### What to do
Each line of the entries, from the first to the line containing "Nicarágua (1598, 333)", is to be transcribed exactly as it stands; include no other lines.

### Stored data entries
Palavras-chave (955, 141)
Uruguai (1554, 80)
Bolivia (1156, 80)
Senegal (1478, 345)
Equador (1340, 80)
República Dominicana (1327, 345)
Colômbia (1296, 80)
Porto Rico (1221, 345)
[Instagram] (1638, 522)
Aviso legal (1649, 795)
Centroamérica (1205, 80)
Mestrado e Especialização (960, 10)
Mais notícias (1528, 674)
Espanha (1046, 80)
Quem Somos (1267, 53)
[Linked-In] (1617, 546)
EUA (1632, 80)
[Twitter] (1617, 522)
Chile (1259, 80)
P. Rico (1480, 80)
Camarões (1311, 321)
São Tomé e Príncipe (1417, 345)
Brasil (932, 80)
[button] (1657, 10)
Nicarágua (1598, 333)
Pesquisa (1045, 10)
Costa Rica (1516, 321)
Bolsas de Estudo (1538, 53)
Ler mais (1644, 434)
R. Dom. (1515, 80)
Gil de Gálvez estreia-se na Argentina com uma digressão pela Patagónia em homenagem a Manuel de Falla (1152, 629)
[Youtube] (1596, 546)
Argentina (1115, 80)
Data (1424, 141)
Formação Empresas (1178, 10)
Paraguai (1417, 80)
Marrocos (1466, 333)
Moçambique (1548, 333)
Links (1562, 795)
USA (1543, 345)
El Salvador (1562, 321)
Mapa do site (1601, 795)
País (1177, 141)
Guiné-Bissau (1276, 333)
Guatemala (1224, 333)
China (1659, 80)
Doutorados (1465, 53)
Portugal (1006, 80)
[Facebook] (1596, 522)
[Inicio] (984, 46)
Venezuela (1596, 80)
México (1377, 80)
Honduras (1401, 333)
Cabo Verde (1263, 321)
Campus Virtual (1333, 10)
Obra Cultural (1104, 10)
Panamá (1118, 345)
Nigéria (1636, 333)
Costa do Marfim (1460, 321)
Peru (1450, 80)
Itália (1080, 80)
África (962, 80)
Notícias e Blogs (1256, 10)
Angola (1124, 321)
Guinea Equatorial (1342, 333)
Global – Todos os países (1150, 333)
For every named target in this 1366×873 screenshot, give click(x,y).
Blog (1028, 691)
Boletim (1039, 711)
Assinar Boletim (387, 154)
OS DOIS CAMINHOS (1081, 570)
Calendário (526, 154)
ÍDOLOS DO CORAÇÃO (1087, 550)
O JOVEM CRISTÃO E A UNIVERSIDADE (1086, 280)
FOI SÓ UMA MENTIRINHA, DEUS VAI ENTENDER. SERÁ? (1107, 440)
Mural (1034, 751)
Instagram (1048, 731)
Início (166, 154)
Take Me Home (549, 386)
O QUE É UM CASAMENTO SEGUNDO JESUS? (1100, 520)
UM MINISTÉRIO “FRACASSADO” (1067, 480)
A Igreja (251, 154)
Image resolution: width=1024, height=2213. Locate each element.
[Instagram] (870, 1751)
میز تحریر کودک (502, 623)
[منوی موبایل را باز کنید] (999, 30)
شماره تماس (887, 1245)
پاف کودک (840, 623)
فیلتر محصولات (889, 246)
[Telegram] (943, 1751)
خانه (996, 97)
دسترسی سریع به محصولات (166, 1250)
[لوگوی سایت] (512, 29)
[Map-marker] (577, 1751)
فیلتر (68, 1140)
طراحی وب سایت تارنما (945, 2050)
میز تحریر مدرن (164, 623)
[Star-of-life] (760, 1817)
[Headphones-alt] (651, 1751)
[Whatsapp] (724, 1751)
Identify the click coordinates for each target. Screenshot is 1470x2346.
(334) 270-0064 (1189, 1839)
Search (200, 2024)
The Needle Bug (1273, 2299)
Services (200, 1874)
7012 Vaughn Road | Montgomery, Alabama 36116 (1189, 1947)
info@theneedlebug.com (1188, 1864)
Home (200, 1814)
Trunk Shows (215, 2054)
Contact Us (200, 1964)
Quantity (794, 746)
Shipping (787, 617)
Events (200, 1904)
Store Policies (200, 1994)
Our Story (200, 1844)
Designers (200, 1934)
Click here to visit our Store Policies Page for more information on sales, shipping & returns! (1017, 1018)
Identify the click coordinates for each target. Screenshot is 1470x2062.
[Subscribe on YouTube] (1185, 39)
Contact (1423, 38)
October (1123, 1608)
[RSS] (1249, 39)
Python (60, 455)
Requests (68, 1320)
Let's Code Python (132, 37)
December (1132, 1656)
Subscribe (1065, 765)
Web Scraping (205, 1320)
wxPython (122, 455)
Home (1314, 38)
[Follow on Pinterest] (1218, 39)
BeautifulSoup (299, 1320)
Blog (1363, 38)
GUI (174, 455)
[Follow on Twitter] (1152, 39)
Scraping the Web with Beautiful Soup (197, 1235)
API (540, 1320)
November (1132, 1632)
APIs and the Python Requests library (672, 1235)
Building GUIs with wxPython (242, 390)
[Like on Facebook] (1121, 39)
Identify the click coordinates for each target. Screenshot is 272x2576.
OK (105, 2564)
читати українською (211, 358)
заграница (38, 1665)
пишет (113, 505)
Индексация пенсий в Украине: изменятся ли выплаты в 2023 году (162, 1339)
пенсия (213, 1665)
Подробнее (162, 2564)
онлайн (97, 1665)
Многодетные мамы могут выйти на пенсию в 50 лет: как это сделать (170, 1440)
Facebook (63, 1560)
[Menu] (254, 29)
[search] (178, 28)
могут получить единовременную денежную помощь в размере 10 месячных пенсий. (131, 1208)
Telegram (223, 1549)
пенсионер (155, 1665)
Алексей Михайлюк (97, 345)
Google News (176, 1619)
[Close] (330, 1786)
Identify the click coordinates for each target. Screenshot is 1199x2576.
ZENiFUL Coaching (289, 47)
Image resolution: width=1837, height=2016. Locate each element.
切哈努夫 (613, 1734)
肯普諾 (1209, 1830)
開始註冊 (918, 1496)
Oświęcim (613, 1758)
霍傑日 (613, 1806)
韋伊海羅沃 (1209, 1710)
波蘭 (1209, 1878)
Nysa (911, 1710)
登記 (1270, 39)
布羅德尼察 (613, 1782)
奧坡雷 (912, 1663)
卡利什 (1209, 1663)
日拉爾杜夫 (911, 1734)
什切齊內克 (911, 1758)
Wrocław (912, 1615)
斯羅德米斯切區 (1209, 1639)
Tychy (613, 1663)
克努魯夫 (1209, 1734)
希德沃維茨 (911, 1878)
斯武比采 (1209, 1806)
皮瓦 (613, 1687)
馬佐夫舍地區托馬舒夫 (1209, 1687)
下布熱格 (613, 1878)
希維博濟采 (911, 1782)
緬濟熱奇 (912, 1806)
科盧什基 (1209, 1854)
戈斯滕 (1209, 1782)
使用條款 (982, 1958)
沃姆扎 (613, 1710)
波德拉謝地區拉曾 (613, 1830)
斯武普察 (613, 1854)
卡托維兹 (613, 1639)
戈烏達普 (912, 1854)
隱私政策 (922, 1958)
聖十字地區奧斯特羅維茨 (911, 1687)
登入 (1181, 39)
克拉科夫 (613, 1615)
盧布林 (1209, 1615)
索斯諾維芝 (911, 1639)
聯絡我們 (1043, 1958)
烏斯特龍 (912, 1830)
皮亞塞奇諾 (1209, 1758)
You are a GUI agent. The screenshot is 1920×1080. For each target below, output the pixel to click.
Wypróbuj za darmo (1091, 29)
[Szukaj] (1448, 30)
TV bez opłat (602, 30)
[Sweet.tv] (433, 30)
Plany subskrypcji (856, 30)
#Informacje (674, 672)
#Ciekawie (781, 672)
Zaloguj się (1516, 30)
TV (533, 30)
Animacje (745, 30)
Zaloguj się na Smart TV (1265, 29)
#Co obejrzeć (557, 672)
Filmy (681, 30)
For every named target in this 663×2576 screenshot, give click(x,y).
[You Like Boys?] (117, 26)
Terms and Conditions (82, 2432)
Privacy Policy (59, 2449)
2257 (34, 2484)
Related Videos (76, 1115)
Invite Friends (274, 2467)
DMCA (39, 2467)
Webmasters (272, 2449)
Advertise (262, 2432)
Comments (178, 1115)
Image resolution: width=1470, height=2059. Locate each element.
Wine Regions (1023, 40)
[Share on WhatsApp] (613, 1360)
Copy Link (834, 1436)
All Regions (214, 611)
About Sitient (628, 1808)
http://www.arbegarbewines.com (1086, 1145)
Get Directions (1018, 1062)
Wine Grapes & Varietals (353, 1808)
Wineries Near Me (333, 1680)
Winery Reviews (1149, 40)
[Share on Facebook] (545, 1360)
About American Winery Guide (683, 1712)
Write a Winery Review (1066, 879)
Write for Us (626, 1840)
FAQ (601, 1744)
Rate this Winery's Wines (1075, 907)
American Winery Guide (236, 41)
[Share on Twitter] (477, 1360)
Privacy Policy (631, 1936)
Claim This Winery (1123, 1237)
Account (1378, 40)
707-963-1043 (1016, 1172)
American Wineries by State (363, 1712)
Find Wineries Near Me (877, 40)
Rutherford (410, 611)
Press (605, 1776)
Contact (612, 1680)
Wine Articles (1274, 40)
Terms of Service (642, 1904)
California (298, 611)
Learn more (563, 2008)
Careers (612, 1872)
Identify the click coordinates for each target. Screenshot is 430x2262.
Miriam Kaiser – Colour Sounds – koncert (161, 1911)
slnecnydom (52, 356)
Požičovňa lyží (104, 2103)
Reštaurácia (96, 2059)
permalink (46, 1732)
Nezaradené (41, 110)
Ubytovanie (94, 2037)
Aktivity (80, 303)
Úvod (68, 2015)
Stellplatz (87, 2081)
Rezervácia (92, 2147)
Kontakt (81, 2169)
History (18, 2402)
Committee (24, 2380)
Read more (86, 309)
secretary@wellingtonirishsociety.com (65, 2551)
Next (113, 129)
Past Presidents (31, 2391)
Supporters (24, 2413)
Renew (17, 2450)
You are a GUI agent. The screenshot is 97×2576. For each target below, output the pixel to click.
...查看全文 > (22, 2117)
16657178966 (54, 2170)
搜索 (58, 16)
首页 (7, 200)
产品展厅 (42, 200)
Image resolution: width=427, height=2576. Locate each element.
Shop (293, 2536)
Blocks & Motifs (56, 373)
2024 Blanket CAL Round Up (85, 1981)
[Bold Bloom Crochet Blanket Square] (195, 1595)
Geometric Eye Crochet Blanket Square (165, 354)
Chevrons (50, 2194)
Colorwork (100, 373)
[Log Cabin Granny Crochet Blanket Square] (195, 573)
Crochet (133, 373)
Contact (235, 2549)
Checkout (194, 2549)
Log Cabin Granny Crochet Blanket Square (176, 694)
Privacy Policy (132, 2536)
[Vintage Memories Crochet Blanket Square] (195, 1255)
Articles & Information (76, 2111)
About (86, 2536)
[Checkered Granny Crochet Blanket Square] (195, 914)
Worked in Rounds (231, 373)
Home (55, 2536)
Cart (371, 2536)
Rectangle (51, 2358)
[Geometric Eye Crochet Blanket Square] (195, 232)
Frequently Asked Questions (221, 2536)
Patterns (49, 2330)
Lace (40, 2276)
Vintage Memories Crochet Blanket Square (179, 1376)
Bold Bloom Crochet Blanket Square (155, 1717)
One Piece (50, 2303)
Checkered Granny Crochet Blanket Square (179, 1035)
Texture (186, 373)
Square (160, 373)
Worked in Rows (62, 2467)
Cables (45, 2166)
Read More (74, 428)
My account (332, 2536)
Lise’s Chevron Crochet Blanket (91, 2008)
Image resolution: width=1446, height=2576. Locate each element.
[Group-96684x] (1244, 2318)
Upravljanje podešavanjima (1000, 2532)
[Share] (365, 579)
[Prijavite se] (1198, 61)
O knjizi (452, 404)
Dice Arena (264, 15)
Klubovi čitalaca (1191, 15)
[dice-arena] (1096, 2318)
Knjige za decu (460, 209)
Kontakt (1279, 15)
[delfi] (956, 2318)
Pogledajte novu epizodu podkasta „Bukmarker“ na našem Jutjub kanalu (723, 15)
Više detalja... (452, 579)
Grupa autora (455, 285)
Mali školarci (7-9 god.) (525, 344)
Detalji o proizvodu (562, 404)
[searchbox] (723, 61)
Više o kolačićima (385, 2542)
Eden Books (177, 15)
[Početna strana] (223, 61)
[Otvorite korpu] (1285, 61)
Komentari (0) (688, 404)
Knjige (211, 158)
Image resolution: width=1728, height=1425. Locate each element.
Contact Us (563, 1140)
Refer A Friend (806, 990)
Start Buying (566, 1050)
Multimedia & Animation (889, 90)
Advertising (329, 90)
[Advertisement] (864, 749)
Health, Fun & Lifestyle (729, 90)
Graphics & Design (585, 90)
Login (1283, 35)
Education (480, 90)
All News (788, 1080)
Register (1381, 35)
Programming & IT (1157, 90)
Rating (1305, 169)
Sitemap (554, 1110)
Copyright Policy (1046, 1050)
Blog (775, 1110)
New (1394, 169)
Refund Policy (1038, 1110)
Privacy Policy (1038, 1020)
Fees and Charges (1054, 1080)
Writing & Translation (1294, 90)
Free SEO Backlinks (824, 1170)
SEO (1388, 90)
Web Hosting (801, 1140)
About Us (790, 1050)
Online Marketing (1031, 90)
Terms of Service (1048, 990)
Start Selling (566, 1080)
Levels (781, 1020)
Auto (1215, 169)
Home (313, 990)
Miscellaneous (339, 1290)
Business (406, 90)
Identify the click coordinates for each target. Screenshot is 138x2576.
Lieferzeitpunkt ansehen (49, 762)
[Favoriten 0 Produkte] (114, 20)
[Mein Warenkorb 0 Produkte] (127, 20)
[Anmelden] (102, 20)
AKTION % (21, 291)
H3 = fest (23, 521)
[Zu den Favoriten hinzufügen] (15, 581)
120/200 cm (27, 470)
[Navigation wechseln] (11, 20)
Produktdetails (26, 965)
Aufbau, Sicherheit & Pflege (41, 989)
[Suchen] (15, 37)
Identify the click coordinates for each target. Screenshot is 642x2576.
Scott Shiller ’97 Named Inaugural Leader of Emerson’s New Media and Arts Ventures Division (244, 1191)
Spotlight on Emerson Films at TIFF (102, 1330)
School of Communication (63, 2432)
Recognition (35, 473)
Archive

### Task answer
Palavras-chave (955, 141)
Uruguai (1554, 80)
Bolivia (1156, 80)
Senegal (1478, 345)
Equador (1340, 80)
República Dominicana (1327, 345)
Colômbia (1296, 80)
Porto Rico (1221, 345)
[Instagram] (1638, 522)
Aviso legal (1649, 795)
Centroamérica (1205, 80)
Mestrado e Especialização (960, 10)
Mais notícias (1528, 674)
Espanha (1046, 80)
Quem Somos (1267, 53)
[Linked-In] (1617, 546)
EUA (1632, 80)
[Twitter] (1617, 522)
Chile (1259, 80)
P. Rico (1480, 80)
Camarões (1311, 321)
São Tomé e Príncipe (1417, 345)
Brasil (932, 80)
[button] (1657, 10)
Nicarágua (1598, 333)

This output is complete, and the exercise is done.